● **What to do**
The answer should consist of each line below that contains the word "height".

(Provided records)

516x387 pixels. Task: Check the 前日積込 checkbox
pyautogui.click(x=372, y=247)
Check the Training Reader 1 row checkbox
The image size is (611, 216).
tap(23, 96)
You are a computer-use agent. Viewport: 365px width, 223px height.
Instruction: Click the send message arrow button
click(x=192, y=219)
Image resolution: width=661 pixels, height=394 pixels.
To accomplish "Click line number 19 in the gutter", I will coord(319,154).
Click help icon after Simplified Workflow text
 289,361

(End Provided records)
(Provided records)

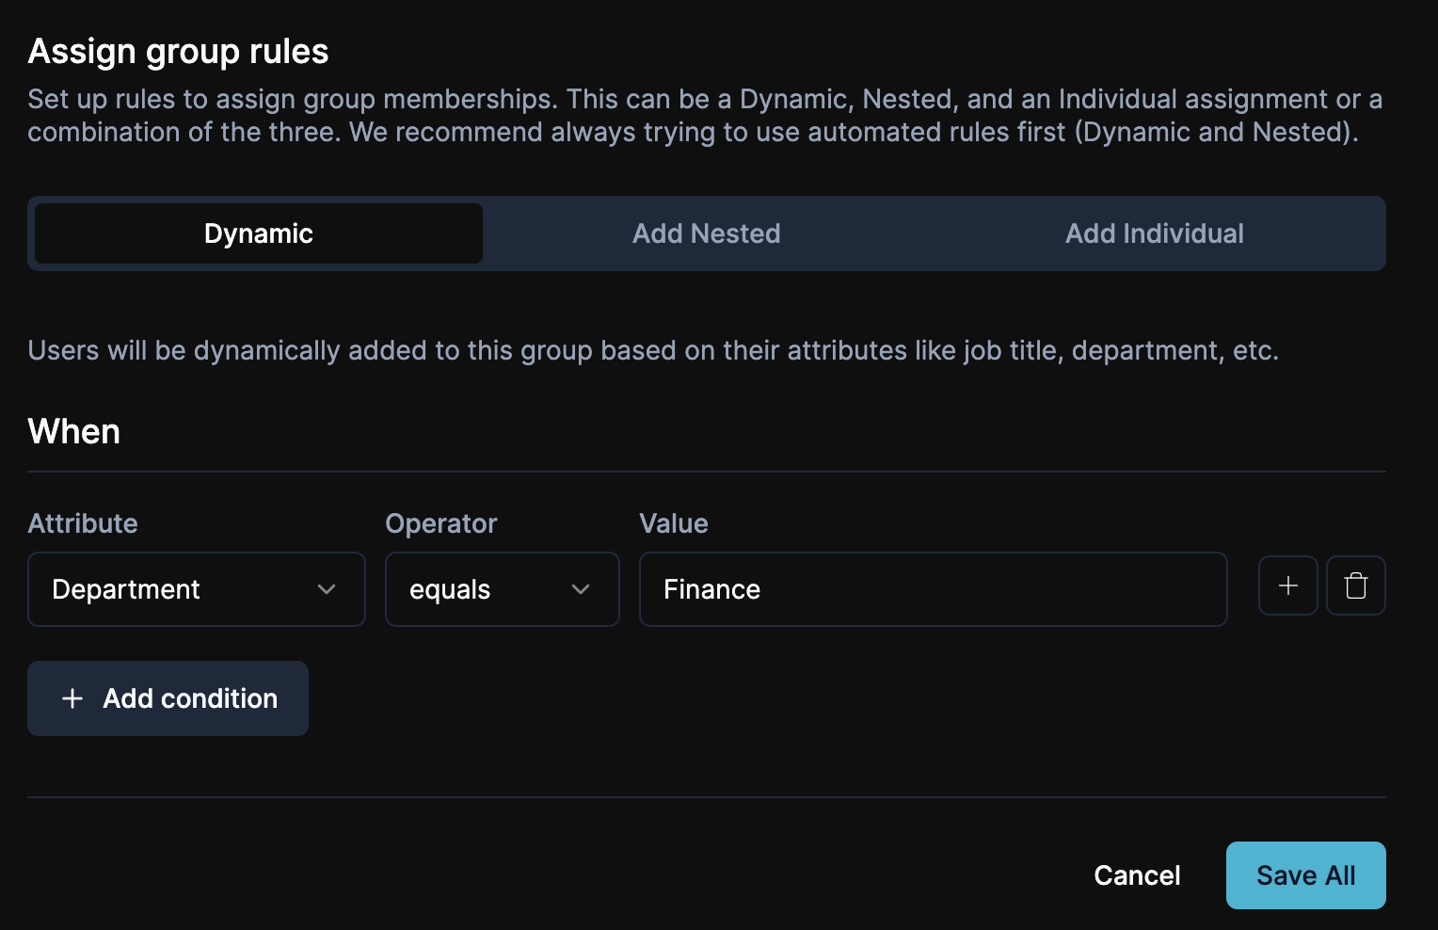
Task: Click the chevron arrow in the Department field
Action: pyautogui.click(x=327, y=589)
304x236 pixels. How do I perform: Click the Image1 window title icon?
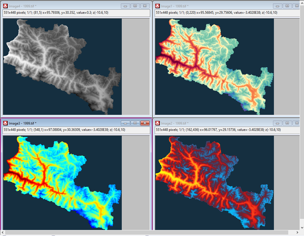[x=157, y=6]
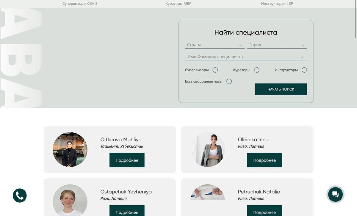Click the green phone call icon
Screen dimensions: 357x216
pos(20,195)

(End Provided records)

● **Answer for the task**
You are a computer-use agent. Viewport: 365px width, 223px height.
Image resolution: width=661 pixels, height=394 pixels.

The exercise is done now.